Zygmunt Bauman nació en Polonia en 1925 y en la actualidad es catedrático emérito de Sociología dela Universidad de Varsovia. Su carrera académica lo ha llevado a ejercer la docencia en las universidades de Leeds, Tel Aviv, The London School of Economics, entre otras.
Desde sus inicios en la década de 1970, su visión de la sociología ha reivindicado para esta disciplina un papel menos descriptivo y más reflexivo. Sus aportaciones a la conceptualización de la posmodernidad, a la qué el denomina “modernidad líquida” han sido plasmadas en diversos ensayos que le han valido el reconocimiento internacional. Bauman ha sido galardonado con el European Amalfi Prize for Sociology and Social Science en 1992 y el Theodor W. Adorno Award en 1998. En 2010 le fue concedido, junto con Alain Touraine, el Premio Príncipe de Asturias de Comunicación y Humanidades.

La modernidad líquida se refiere al proceso por el cual el individuo tiene que pasar para poder integrarse a una sociedad cada vez más global, pero sin identidad fija, y sí maleable, voluble. La identidad se tiene que inventar, que crear, se tiene que moldear máscaras de supervivencia.

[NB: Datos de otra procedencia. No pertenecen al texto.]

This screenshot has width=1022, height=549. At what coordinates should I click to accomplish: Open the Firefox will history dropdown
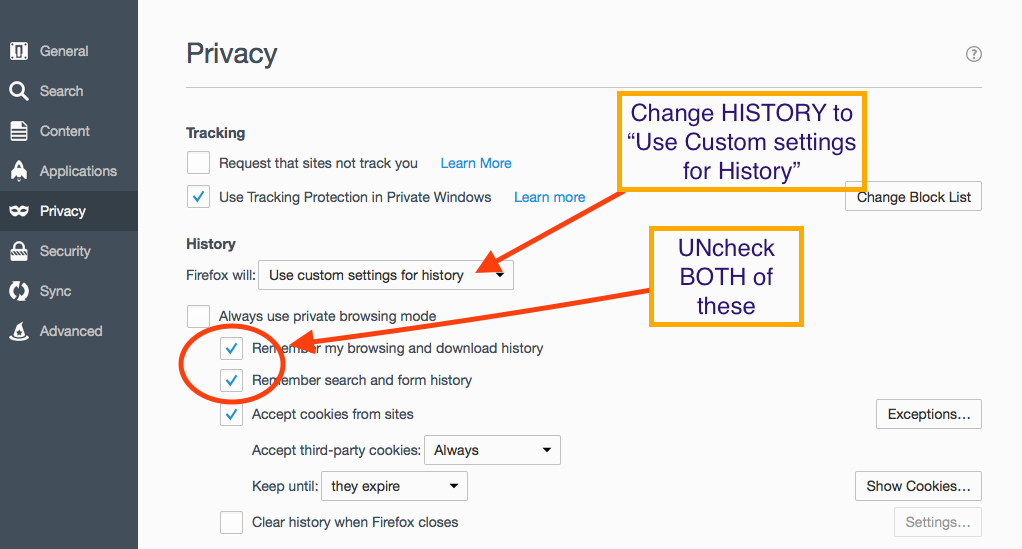(386, 275)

En estos tiempos de acelerados cambios socioculturales provocados en parte por el impacto transformador de las tecnologías digitales, la educación requiere nuevos modelos para construir una identidad digital como sujetos con capacidad de sobrevivir y surfear en estas aguas turbulentas.

Elegimos para este verano:

LOS RETOS DE LA EDUCACIÓN EN LA MODERNIDAD LIQUIDA‘ Zigmunt Bauman parte de lo que llama el “síndrome de la impaciencia”, un estado de ánimo que considera como abominable el gasto del tiempo. Así, el consumismo característico de estos tiempos no se define por la acumulación de las cosas, sino por el breve goce de éstas. Desde esta visión se ve a la educación como un producto, más que como un proceso. Así la educación parece abandonar la noción del conocimiento útil para toda la vida, para sustituirla por la noción del conocimiento de “usar y tirar”.

EL ARTE DE LA VIDA‘ Bauman nos habla de como en nuestra sociedad individualizada todos somos artistas de la vida, ya sea por propia elección o por imperativo social. Zygmunt Bauman realiza una brillante descripción de las condiciones en las que elegimos cómo queremos vivir y de las limitaciones que pueden imponerse a dicha elección.  Nos ofrece un estudio sobre las maneras en que nuestra sociedad, la sociedad líquida e individualizada de consumidores, influye (aunque no determina) la manera en que construimos y narramos nuestras trayectorias vitales.

AMOR LÍQUIDO‘ Bauman hace un estudio sobre el amor en estos tiempos. El miedo a establecer relaciones duraderas, más allá de las meras conexiones. Los lazos de la solidaridad, que parecen depender de los beneficios que generan. El amor al prójimo, uno de los fundamentos de la vida civilizada y de la moral, distorsionado hasta el temor a los extraños. Los derechos humanos de los extranjeros y los diversos proyectos para “deshumanizar” a los refugiados, a los marginados, a los pobres.